The present/future correspondence is totally auxiliary in form, carathon aen etc. Nevertheless, an emergence of an analogical form caraethon etc. is not out of the question (its absence in the King's Letter being an example of more 'correct elevated' speech); due to Tolkien's insistence of the impossibility of ai in the aoristal or imperfect context as early as Eldarin, the forms like caraen or cerin aen are either non-existent or strongly discouraged.


* Note 1. Similar forms are not attested in the N/S corpus, if we are not to include perfective participles as palan-díriel 'having gazed afar', but could plausibly remain in the formation of the conditional, having blended with the added ai. Cf. CE tūliyē/utulyē/ blended utūliye (096).Note that in Quenya this particle can never come between a root and a tense-suffix!
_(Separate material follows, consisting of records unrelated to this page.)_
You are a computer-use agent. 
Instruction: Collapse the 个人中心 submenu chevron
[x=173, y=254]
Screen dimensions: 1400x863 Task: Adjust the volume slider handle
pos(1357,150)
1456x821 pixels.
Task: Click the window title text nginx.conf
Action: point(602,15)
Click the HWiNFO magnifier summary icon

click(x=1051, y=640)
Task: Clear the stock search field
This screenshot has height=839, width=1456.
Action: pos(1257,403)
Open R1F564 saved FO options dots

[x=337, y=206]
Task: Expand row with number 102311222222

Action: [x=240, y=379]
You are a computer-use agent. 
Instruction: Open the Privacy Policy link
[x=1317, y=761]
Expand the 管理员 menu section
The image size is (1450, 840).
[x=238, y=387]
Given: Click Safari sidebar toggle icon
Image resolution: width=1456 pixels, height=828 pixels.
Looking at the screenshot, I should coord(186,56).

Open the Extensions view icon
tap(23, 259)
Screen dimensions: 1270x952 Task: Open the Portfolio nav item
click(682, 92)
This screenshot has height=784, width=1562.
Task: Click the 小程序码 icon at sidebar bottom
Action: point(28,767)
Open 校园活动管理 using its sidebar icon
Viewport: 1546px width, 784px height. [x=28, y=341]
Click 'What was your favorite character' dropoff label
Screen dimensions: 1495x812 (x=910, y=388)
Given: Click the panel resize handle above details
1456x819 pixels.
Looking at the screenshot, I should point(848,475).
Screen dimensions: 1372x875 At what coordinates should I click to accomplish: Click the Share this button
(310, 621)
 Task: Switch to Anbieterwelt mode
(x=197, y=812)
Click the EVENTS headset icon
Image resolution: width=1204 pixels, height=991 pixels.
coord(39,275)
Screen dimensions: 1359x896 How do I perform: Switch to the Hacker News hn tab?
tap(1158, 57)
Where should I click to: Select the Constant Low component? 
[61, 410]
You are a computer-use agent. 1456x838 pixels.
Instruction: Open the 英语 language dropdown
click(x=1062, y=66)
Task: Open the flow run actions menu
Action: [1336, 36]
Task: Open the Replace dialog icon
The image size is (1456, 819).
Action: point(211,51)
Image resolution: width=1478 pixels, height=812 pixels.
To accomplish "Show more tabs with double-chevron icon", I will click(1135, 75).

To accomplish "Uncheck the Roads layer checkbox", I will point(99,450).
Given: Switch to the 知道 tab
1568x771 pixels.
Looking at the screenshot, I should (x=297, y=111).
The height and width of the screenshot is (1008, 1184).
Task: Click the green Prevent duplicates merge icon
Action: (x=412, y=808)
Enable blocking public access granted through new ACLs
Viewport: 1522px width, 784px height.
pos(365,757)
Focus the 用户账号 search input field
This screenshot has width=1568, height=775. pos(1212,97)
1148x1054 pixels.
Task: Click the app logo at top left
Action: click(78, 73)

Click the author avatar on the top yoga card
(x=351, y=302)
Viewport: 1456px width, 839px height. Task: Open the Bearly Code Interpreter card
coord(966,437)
* Note 2. Concerning the different stem-vowel, it is possible that Old Noldorin, unlike Quenya, elaborated the 3rd person distinction further to animate/inanimate or even masculine/feminine/neuter; compare galāso 'he grows' (ibid.:026) with an apparent masculine inflexion (albeit on a different conceptual stage, when the suffixation was yet, as it will soon become again, subjective instead of objective) or even Etym:S ho, he, ha 'he/she/it' in Noldorin, mentioning the so and se inflexions of verbs and obviously assuming the existence of separate sa inflexions, as well.

* Note 3. This is an obvious derivative of the same EN that gives enta 'then (future)', enar 'tomorrow', elloa 'next year' (124) and introduced in Etym:EN as 'over there, yonder', enta 'that yonder' (along with sina and tana).

Tamas Ferencz Aug 01, 2016 (12:51)

OK - I need time to digest all this. Great!